[FOM] Eliminating AC
Aatu Koskensilta
Aatu.Koskensilta at uta.fi
Fri Mar 29 10:16:19 EDT 2013
Quoting François Dorais <fgdorais at gmail.com>:
> I had a naive idea regarding elimination of AC which turns out to be
> flawed but I wonder if it could be fixed or permanently shot down.
>
> The naive idea was to replace the uses of AC by uses of finitely many
> Skolem functions and then syntactically eliminate them to get a proof
> without AC nor Skolem functions. Of course, that's not how Skolem
> functions work. We can add a bunch of Skolem functions to get a
> conservative extension of ZF but the comprehension axioms are not
> allowed to use these Skolem functions. For example, we do get a new
> function that picks a representative from each Vitali class, but we
> cannot comprehend the range of that function to form a Vitali set.
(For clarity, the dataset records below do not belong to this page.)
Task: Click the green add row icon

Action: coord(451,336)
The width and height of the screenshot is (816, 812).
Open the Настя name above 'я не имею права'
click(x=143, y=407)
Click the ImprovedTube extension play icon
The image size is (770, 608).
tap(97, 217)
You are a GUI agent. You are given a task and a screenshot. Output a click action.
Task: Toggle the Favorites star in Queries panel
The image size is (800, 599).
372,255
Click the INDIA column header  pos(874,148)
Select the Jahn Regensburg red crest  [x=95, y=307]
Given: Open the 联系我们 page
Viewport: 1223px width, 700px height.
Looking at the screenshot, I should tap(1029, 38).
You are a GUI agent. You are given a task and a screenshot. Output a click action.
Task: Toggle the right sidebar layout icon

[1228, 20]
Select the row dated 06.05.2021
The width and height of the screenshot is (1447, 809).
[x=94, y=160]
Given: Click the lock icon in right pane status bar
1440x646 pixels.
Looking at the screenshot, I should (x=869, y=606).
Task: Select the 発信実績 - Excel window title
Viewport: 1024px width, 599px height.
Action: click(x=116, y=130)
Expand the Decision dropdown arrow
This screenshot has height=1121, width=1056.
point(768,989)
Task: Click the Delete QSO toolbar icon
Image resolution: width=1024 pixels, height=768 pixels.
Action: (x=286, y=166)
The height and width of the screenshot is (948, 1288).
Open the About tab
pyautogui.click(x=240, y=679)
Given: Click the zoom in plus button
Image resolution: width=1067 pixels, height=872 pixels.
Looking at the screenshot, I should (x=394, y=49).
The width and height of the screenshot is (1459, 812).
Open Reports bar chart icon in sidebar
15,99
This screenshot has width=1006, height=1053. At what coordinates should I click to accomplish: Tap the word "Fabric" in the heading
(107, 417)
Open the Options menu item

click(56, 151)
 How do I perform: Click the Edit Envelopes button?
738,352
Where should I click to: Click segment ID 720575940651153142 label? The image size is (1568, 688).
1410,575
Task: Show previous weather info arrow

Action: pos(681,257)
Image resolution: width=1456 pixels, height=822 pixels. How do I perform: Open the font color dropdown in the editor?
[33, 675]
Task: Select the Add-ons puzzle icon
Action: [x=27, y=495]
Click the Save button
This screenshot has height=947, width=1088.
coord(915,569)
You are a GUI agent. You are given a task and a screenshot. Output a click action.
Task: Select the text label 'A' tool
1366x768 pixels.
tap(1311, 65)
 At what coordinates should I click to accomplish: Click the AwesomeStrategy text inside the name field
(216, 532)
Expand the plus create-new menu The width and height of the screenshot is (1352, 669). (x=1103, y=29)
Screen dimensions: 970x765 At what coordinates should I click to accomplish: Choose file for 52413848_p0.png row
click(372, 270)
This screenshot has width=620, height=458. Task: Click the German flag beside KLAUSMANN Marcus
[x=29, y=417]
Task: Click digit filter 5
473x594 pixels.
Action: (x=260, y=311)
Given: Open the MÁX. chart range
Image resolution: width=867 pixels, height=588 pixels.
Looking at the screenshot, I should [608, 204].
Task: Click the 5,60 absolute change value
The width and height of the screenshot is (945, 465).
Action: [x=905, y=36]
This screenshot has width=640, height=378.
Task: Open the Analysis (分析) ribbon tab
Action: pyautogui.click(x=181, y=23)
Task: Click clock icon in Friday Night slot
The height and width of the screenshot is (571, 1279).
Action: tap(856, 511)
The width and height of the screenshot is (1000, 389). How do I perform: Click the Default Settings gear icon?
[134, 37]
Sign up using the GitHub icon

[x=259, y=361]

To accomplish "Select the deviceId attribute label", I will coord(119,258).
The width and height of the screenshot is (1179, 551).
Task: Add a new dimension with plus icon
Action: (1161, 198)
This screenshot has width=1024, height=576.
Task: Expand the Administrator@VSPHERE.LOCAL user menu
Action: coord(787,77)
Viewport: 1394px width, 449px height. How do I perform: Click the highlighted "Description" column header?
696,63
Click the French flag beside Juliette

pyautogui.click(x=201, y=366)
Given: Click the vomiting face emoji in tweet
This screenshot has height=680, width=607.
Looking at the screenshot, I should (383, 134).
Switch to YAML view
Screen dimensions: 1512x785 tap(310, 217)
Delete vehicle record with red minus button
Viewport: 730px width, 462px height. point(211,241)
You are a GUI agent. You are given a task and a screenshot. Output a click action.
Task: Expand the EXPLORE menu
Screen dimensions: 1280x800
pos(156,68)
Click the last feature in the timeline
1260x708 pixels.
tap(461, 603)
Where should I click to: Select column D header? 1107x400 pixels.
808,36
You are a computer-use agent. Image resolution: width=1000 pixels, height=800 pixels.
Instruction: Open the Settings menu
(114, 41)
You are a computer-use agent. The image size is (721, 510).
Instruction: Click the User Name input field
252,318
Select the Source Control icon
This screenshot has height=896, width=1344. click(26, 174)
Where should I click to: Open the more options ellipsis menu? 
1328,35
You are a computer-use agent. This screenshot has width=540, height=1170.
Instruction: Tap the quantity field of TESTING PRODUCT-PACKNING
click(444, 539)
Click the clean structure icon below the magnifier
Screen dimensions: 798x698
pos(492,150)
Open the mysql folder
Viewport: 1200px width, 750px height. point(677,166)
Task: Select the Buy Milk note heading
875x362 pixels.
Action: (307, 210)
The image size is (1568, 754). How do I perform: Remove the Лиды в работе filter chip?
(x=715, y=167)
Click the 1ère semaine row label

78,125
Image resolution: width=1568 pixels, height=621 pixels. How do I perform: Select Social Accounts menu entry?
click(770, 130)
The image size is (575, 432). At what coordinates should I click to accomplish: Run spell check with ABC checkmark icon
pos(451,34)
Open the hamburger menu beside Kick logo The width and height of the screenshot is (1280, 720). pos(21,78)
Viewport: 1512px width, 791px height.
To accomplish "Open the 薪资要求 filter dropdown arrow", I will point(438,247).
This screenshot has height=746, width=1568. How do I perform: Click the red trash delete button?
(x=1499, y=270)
> Thus, there is no reason to believe the original ZFC proof of the
> arithmetical statement has a translation in this expansion of ZF.
>
> Is there a refined version of this naive idea that works? Is there a
> way to see that such an argument couldn't possibly work?
There's nothing in your idea that's specific to arithmetical
statements, so if it'd work it would show that choice was provable in
ZF. In a sense a refined version of the idea does work: we can
eliminate choice in this way when the Skolem (or choice) functions are
definable. In practice this is often the case.
--
Aatu Koskensilta (aatu.koskensilta at uta.fi)
"Wovon man nicht sprechen kann, darüber muss man schweigen"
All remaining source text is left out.